» **TEKSTFRAGMENT**
────────
Soms kan het kind alleen met gelaatsuitdrukkingen iets aan de omgeving duidelijk maken. Als deze problemen niet tijdig onderkend worden, kunnen er gedragsproblemen en/of emotionele problemen ontstaan. Het is dus belangrijk zo vroeg mogelijk deskundige hulp in te roepen.
Communiceren met kinderen met een autisme spectrum stoornis of een cognitieve stoornis vraagt om een bewuste en aanvullende communicatieve houding. Hiervoor kan Totale Communicatie ingezet worden.
Totale Communicatie (TC) is het bewust en gericht gebruik maken van alle vormen van communicatie ter ondersteuning van de gesproken taal, maar zeker als de gesproken taal niet toereikend is.
Wat doen wij aan communicatieproblemen?
De logopedist onderzoekt de communicatie van het kind en zijn/haar omgeving zorgvuldig. Het is belangrijk om zo veel mogelijk informatie te verzamelen, zodat er zo gericht mogelijk aan de communicatie kan worden gewerkt. Dat begint bij een eerste gesprek met de ouders en zo mogelijk het kind. Tijdens het eerste gesprek wordt onder meer duidelijk wat de hulpvraag is, wat de achtergrond van het kind is.
We maken gebruik van gestandaardiseerde testen, vragenlijsten en observaties
Om het communicatieniveau, de communicatiemogelijkheden en de communicatiebehoefte te bepalen maken we zo veel mogelijk gebruik van gestandaardiseerde testen maar daarnaast wordt ook gebruik gemaakt van vragenlijsten en observaties.
Naar aanleiding van de uitslagen zal een logopedische diagnose worden gesteld. In overleg met ouders wordt een plan opgesteld om zo gericht mogelijk aan de communicatie te werken
Therapie zowel indirect als direct
Er bestaan verschillende therapievormen waaronder de indirecte en de directe therapie.
Bij de indirecte therapie worden de ouders en mogelijk anderen uit het netwerk van het kind geïnformeerd hoe zij de communicatie zo goed mogelijk kunnen stimuleren. De ouders en omgeving leren vaardigheden hoe ze in de dagelijkse situatie met de communicatie aan de slag kunnen, bijvoorbeeld door het gebruik van Ondersteunende Communicatiemiddelen (OC) zoals gebaren (NmG), afbeeldingen, voorwerpen etc.
Het kind krijgt op deze manier veel mogelijkheden om aangepaste communicatie te ervaren en te leren.
Bij de directe therapie werkt de logopedist met het kind, waarbij ook zo mogelijk een ouder/begeleider meedoet. De logopedist werkt aan de opgestelde doelen en kan daarbij verschillende vormen inzetten zoals muziek, dierondersteunde therapie etc.
Het gaat erom dat er een zo optimaal mogelijke situatie ontstaat om de vooropgestelde doelen te bereiken.
Samenwerking met het netwerk is belangrijk
Samenwerking met de ouders en anderen uit het netwerk van het kind is uiterst belangrijk. Ouders worden nauw bij de behandeling betrokken.
────────
» **INVOERGEGEVENS**
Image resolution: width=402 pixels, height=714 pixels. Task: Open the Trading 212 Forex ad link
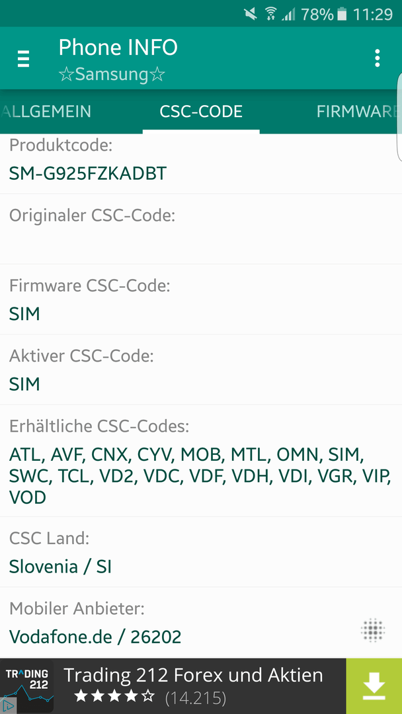[x=194, y=675]
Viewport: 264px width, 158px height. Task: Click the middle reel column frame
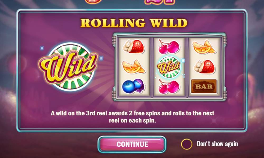pos(169,67)
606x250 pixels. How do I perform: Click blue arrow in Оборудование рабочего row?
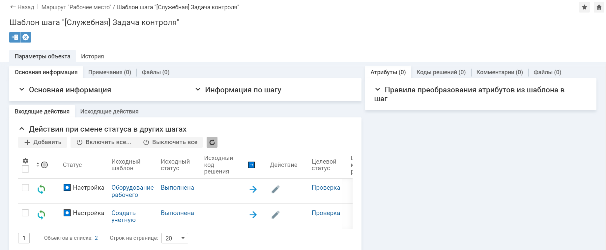(x=253, y=189)
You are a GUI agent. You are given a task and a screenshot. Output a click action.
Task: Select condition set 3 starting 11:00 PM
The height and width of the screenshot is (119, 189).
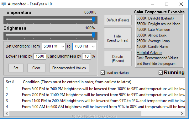(x=94, y=101)
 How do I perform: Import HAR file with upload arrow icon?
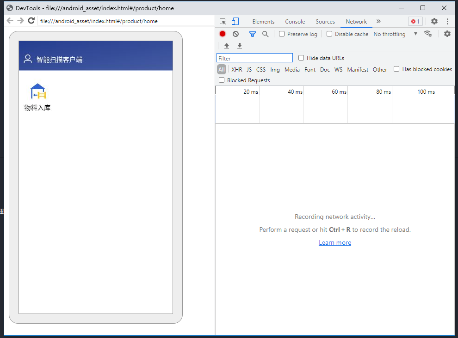(x=226, y=45)
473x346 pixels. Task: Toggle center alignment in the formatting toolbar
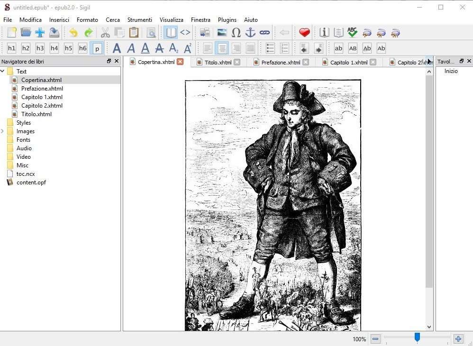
────────
» **OPDRACHT**
Noem alstublieft alle middelen die volgens de tekst over communicatieproblemen bij kinderen worden ingezet om het communicatieniveau, de communicatiemogelijkheden en de communicatiebehoefte te bepalen.

» **ANTWOORD**
- gestandaardiseerde testen
- vragenlijsten
- observaties